::: The input :::

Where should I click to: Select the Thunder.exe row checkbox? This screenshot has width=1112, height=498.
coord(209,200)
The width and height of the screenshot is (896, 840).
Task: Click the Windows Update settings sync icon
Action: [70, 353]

:::

#### [Description of the task]
An exact reproduction of the material above is required.

#### [Exercise result]
Where should I click to: Select the Thunder.exe row checkbox? This screenshot has width=1112, height=498.
coord(209,200)
The width and height of the screenshot is (896, 840).
Task: Click the Windows Update settings sync icon
Action: [70, 353]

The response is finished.